## [RECORD EXCERPTS]
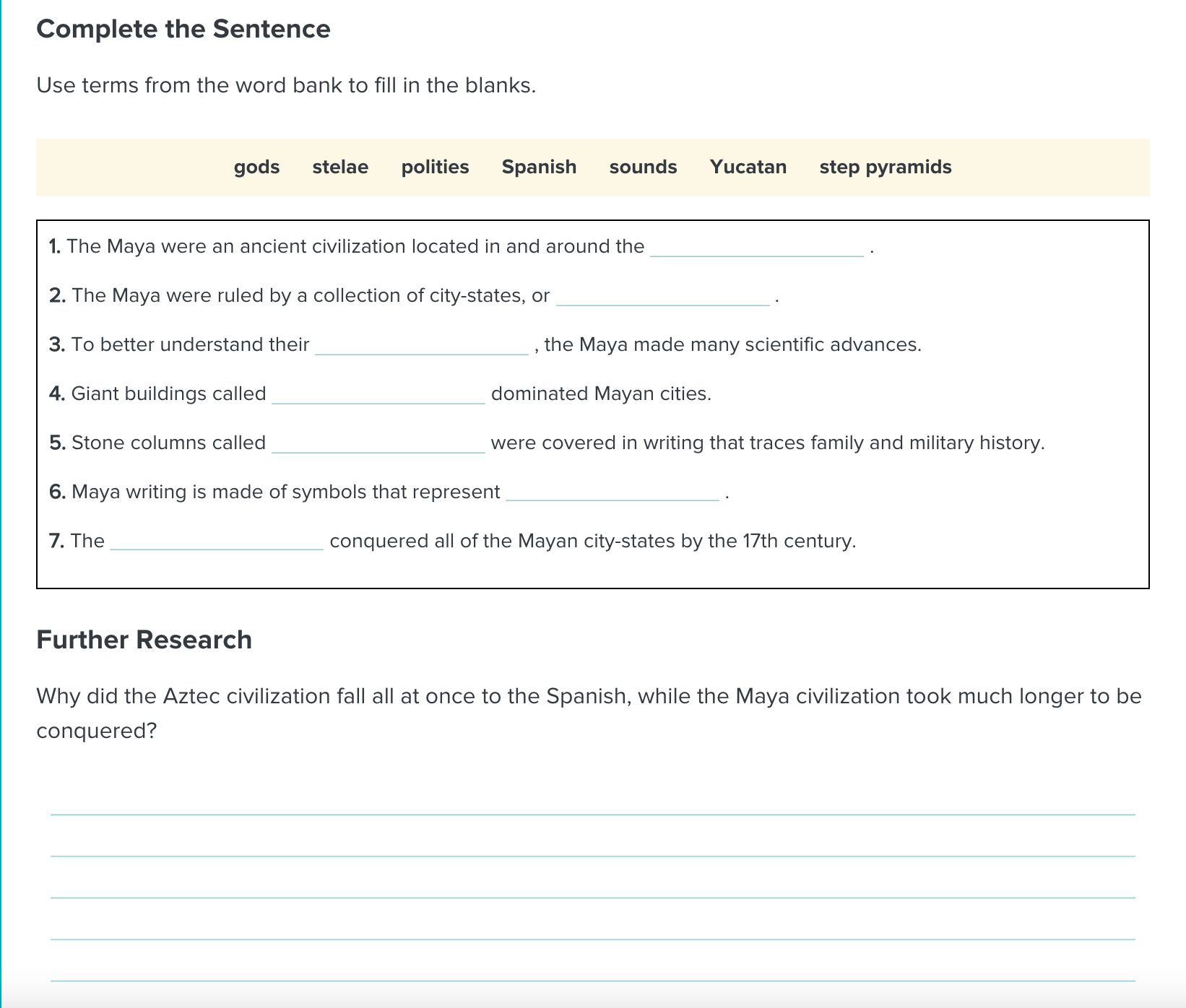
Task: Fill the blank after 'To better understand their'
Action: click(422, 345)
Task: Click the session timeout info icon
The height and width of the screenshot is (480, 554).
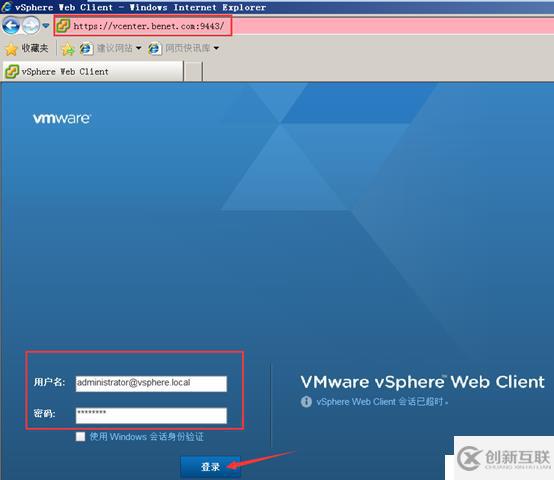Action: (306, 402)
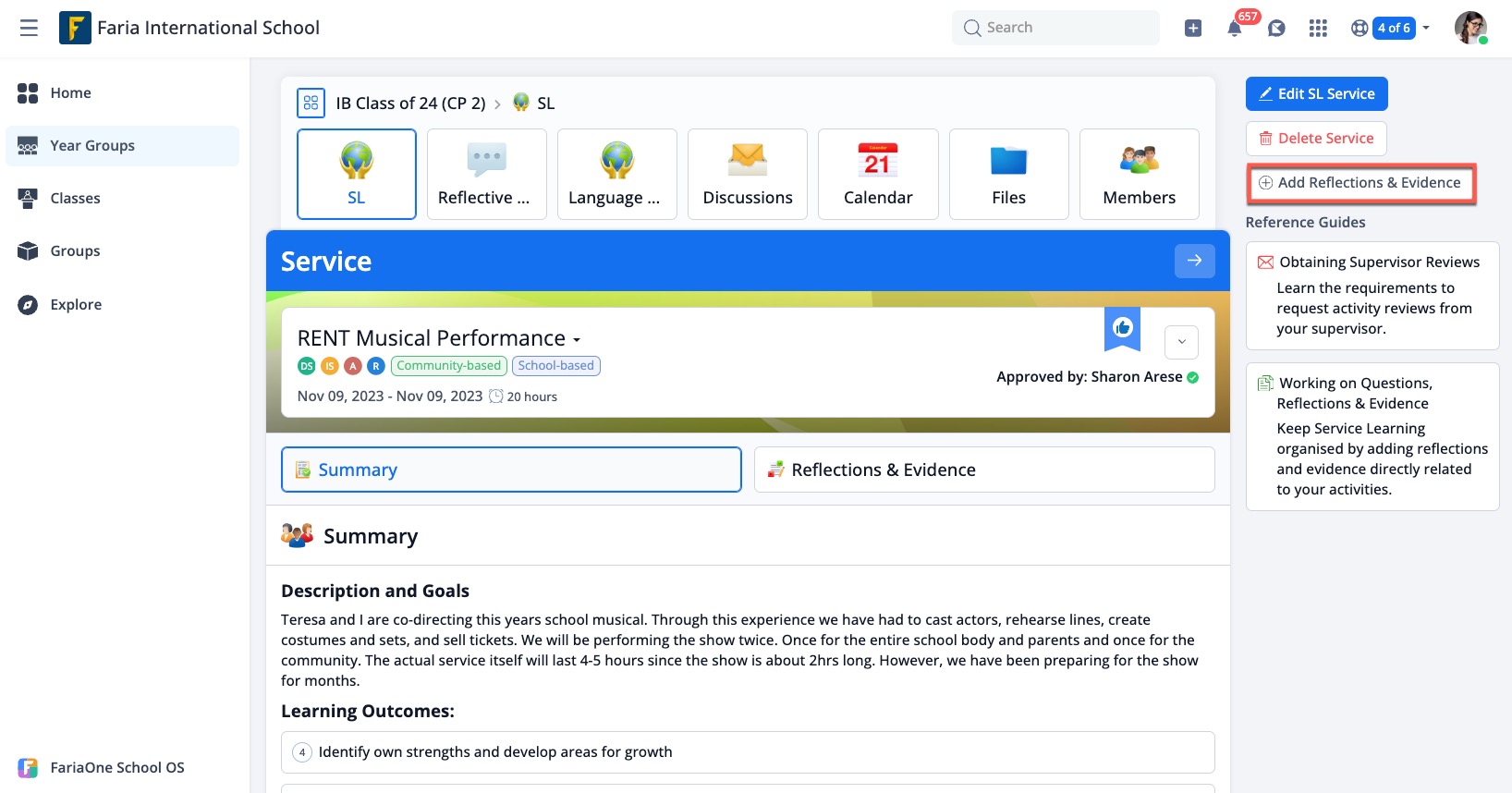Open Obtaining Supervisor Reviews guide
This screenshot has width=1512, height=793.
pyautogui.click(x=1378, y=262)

## [ASSIGNED TASK]
What is needed is an exact repetition of every line from the line with "The height and" to the end of the data above, both ends included, with no pictures.

## [WRITTEN REPLY]
The height and width of the screenshot is (480, 554).
Action: (306, 402)
Open Obtaining Supervisor Reviews guide
This screenshot has width=1512, height=793.
pyautogui.click(x=1378, y=262)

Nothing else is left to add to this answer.